Pictures excluded, copy every record that follows exactly as it appears.

********************

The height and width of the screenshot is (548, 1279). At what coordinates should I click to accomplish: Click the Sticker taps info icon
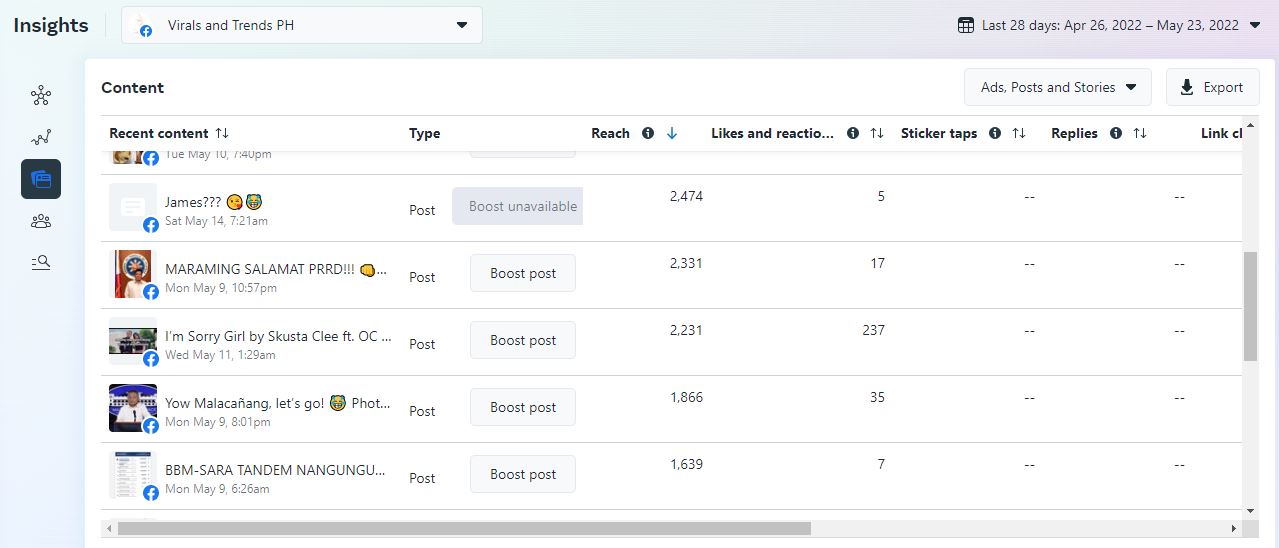point(995,133)
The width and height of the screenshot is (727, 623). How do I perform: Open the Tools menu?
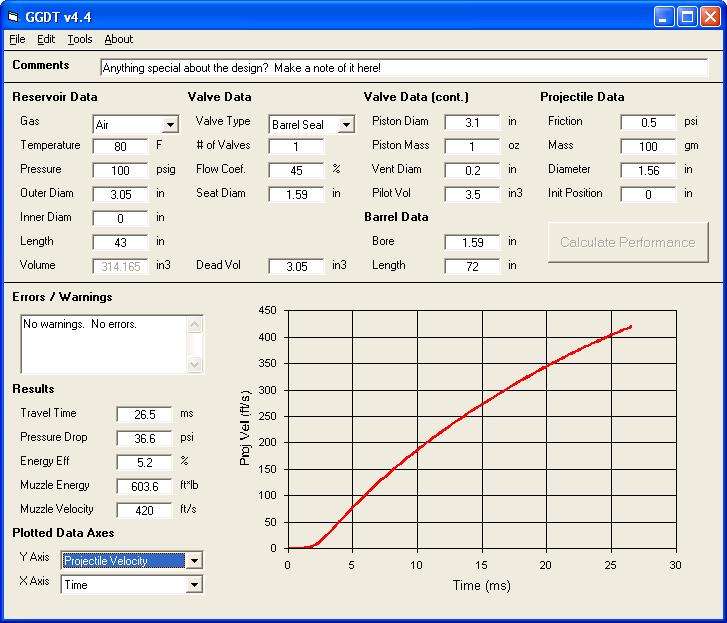80,39
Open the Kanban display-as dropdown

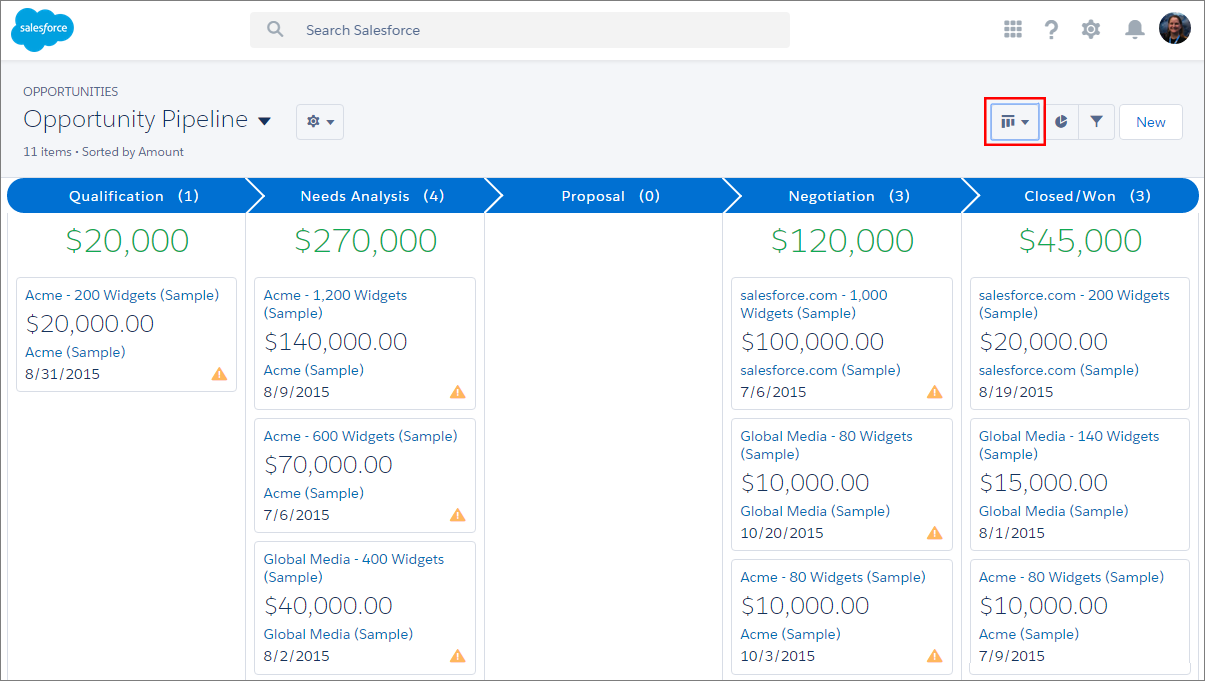coord(1015,122)
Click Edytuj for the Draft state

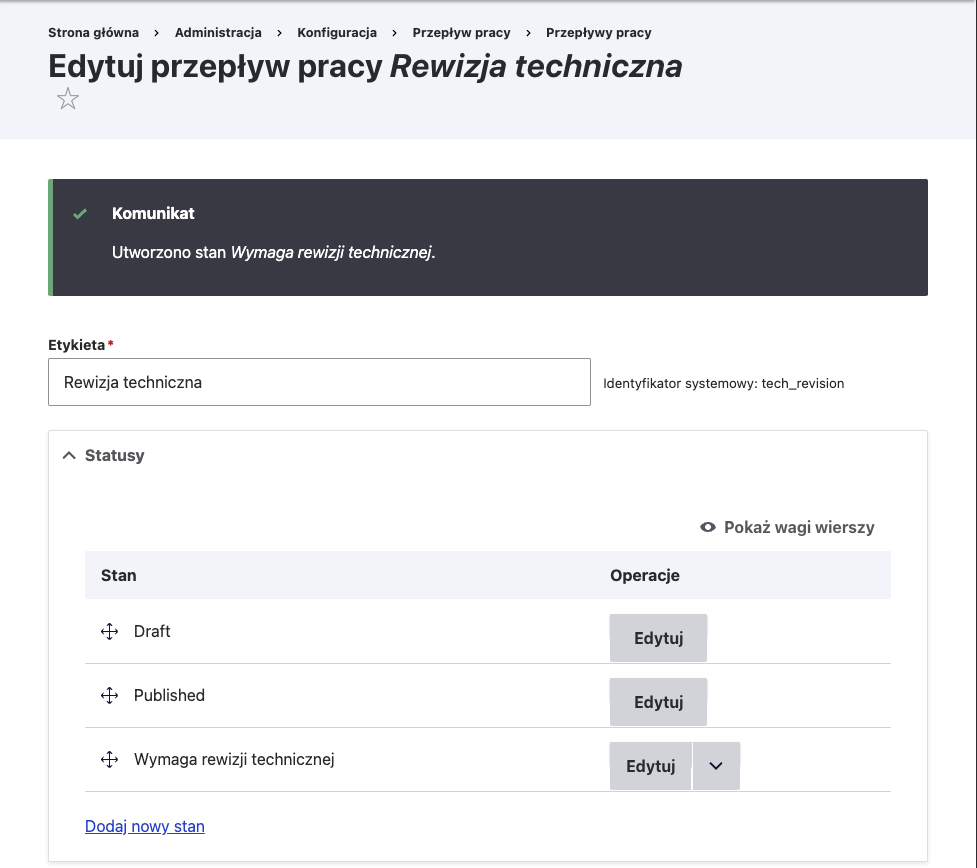[658, 637]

********************

* **Result**
The height and width of the screenshot is (548, 1279). At what coordinates should I click to accomplish: Click the Sticker taps info icon
point(995,133)
The width and height of the screenshot is (727, 623). How do I perform: Open the Tools menu?
80,39
Open the Kanban display-as dropdown

coord(1015,122)
Click Edytuj for the Draft state

[658, 637]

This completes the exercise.